··· Text to read

Forager Lisa Haas managed to put together an impressive display of mushrooms despite recent dry conditions. (Photo: Mark C. Anderson)

January 28, 2025 – Perhaps the most thrilling aspects of this year’s Fungus Faceoff were the stunning cloud-framed views from the most beautiful part of the PCH, and the rain. It started out as a few sprinkles on the windshield as Ann Hougham and I drew closer to the village of Big Sur, leaving the horribly parked selfie-stick-armed tourists behind. 

By the time we arrived at the Big Sur Lodge, host once again of the annual Foragers Festival to benefit Big Sur Health Center, the precipitation was beginning to persist. Soon, it could not be ignored. But for the fact that the makeshift tarp over the back deck only covered about half of it, the rain was divine, unless you were among the many wineries and restaurants that got thoroughly drenched. In this situation, the only recourse was to drink more wine, a suggestion that didn’t require making. 

Crispy arancini made with chanterelle risotto from chef Kurt Boucher of Montrio (Photo: Mark C. Anderson)

Our intrepid Edible Monterey Bay team tasted through the entire lineup of dishes, looking for the standouts. We had a few too many favorites, and too few categories. We might expand the awards next year to include a dessert category.

······

Jobs ▸
1. Render this sentence from the Fungus Faceoff article in Spanish: "Soon, it could not be ignored."
2. According to the Fungus Faceoff article, where was the annual Foragers Festival held?

··· Supplied material

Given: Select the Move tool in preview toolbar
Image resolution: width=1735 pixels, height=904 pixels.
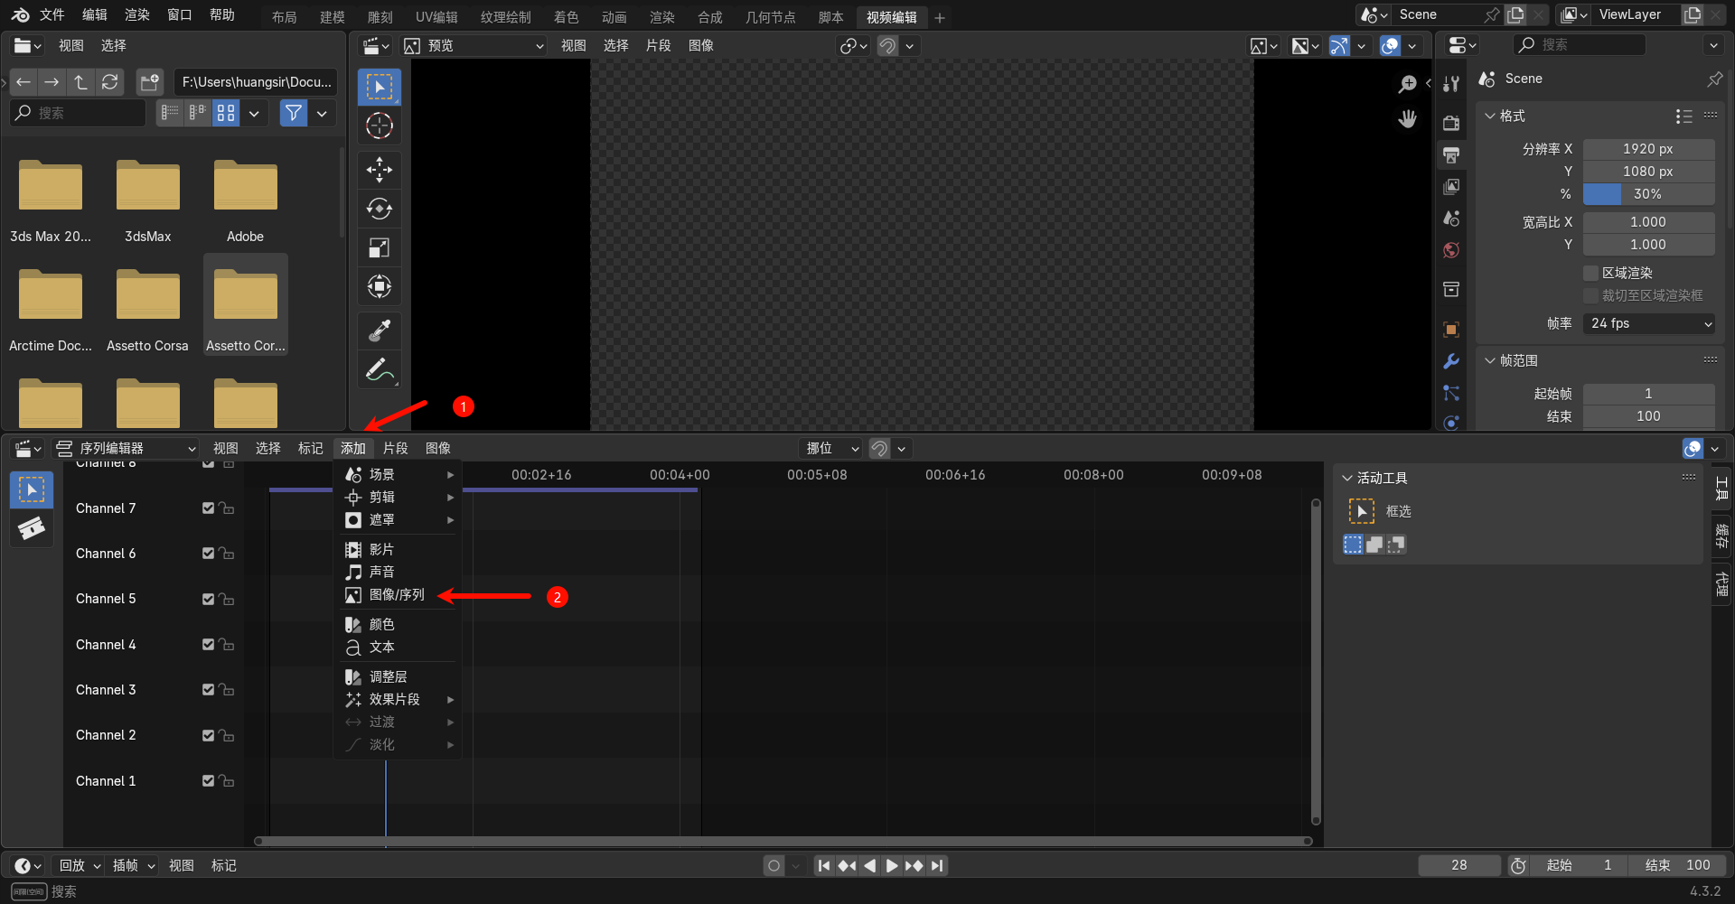Looking at the screenshot, I should point(380,169).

······

Answers to the exercises ▸
1. Pronto, ya no se podía ignorar.

2. At the Big Sur Lodge.